To do –
Look through the data that follows and say how many of its lines contain "screenshot", giving the number only.

******************************

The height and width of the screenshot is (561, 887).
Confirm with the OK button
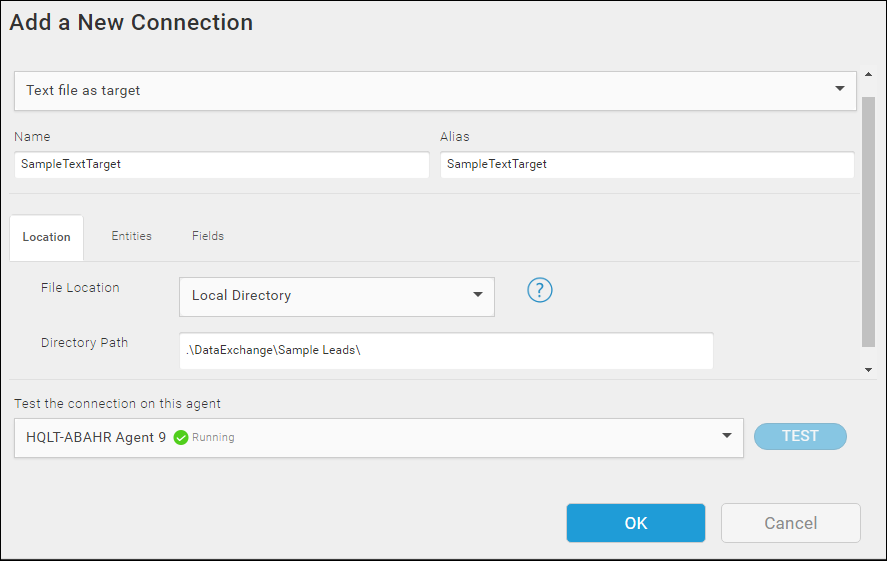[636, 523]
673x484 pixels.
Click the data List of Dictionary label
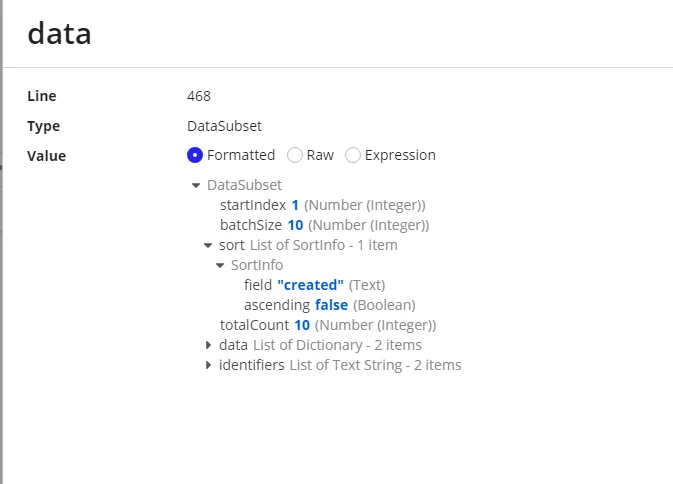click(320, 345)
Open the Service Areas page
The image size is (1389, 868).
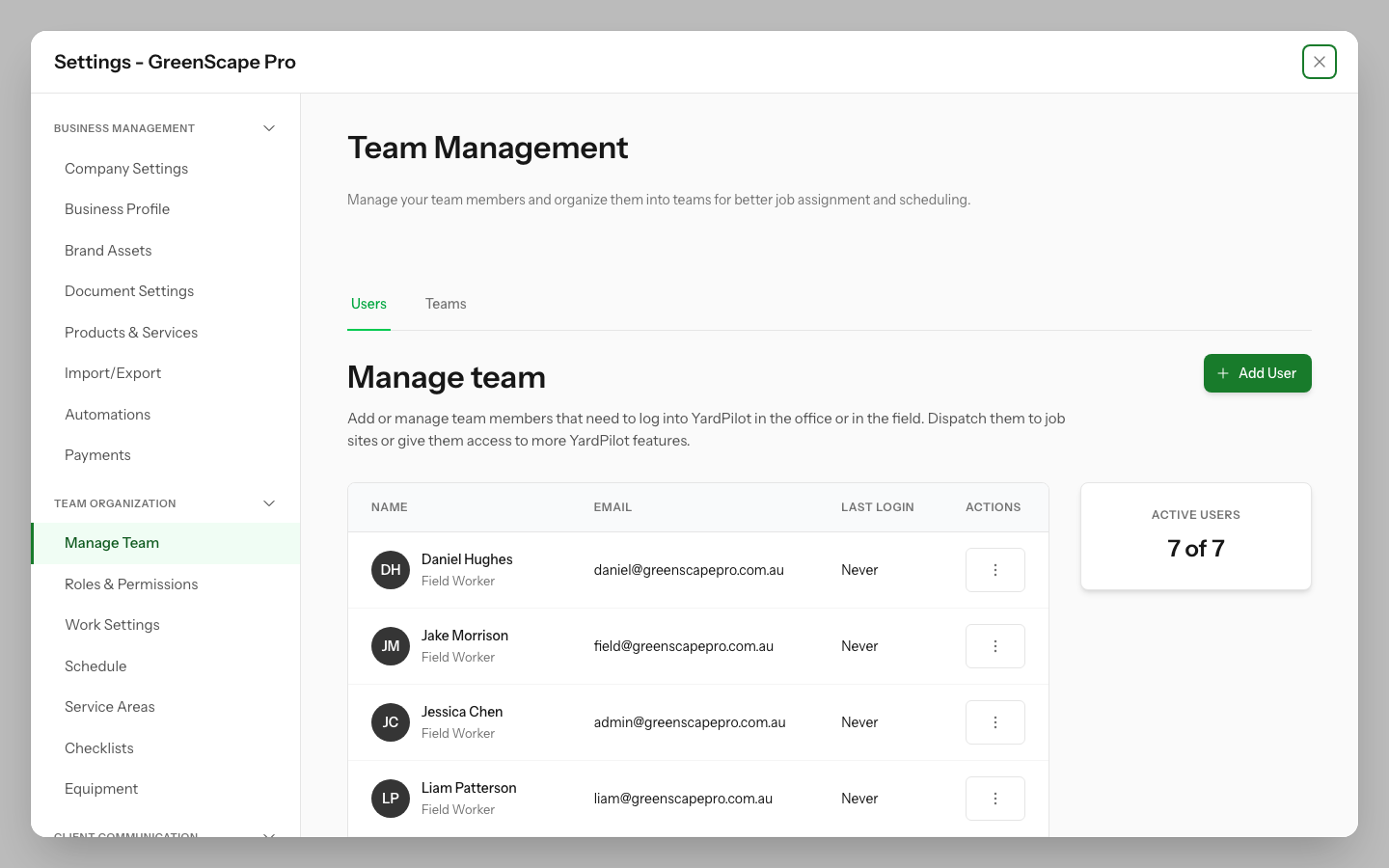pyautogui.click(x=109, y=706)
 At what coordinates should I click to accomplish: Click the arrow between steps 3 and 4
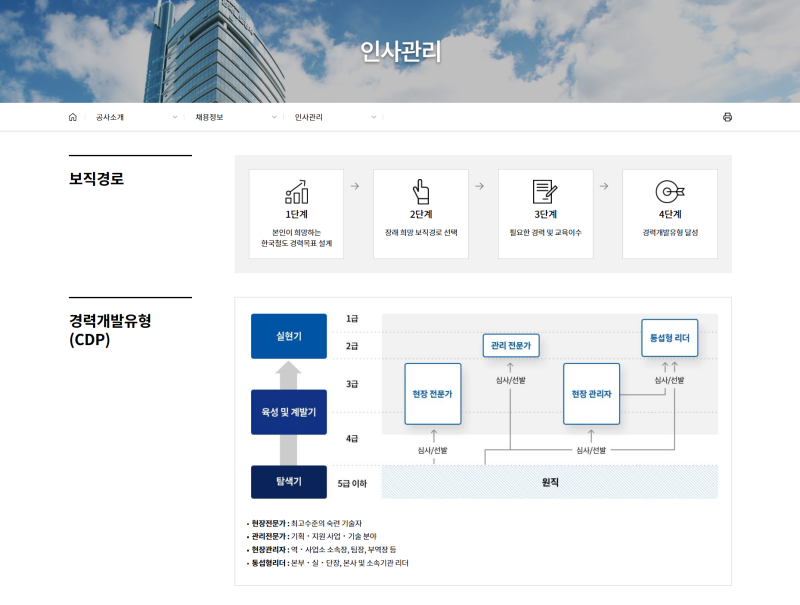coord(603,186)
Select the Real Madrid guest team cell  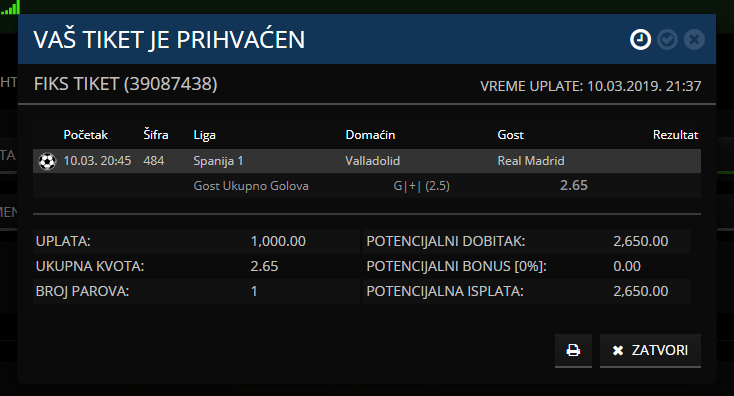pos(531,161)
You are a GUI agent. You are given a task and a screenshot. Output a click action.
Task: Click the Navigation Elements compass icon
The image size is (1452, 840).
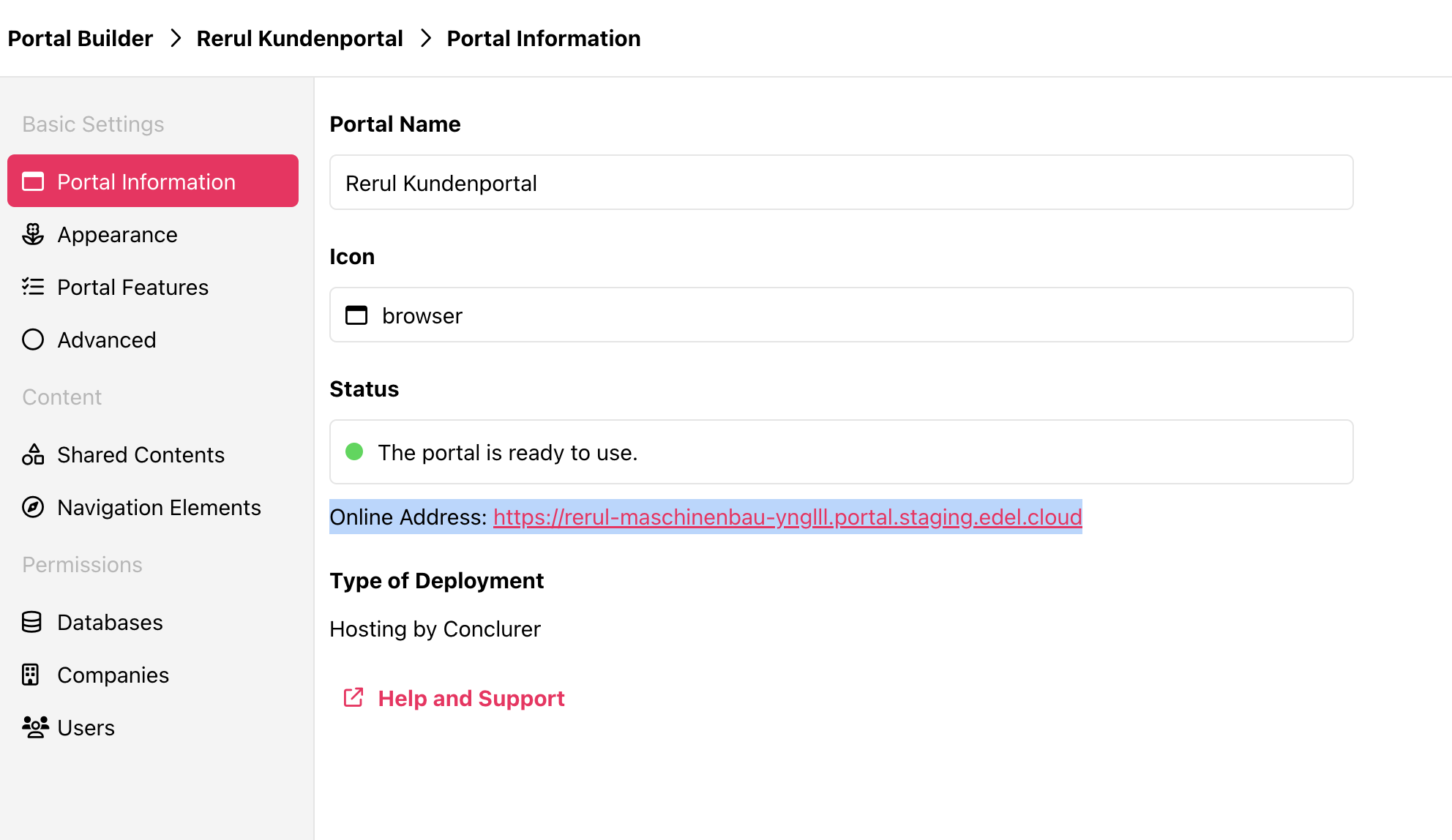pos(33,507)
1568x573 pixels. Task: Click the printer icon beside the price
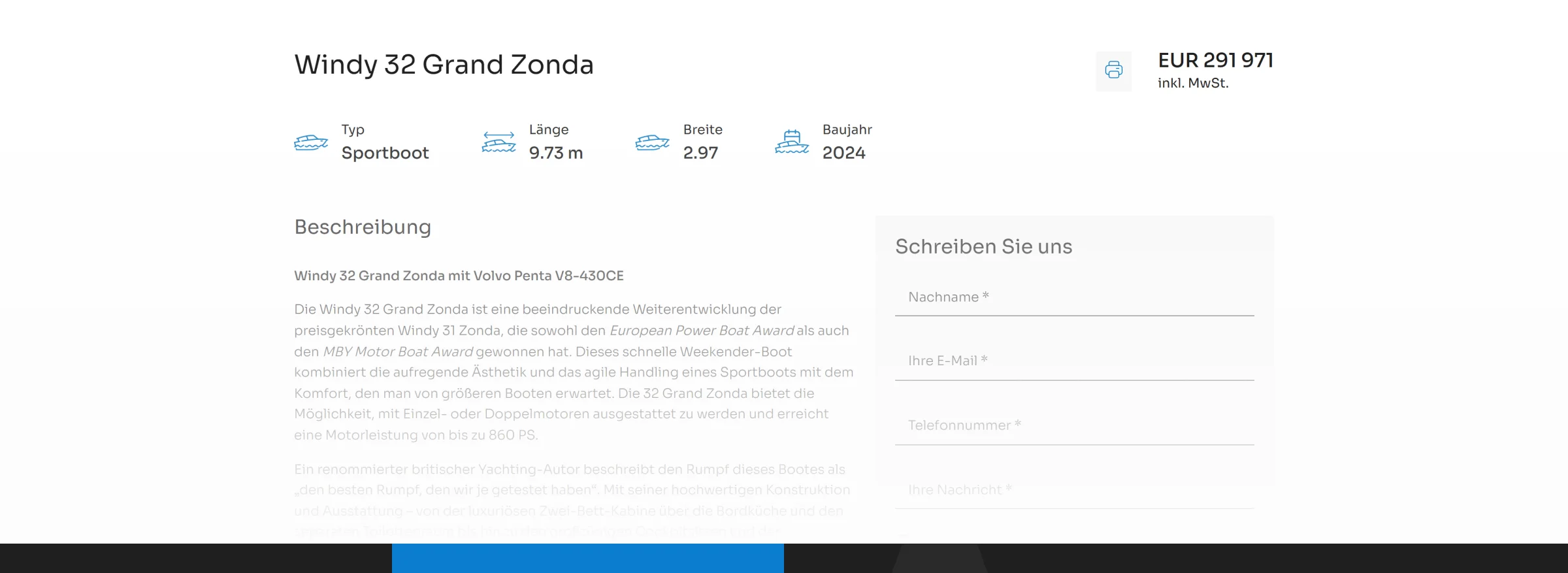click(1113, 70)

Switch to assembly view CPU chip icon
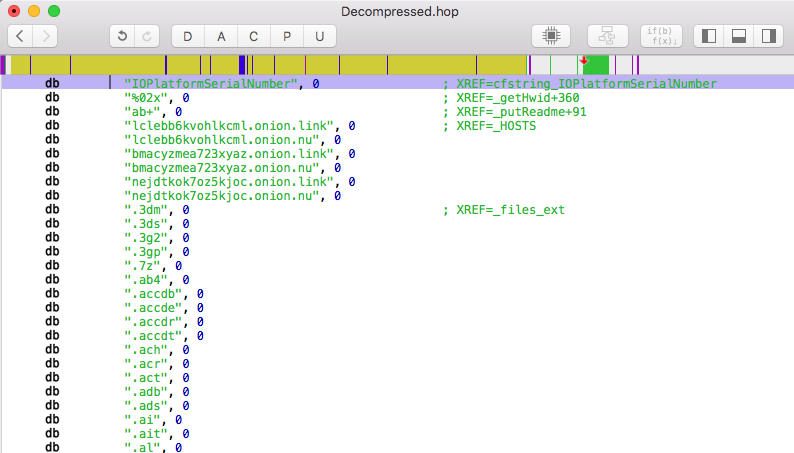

******************************

Exercise result –
2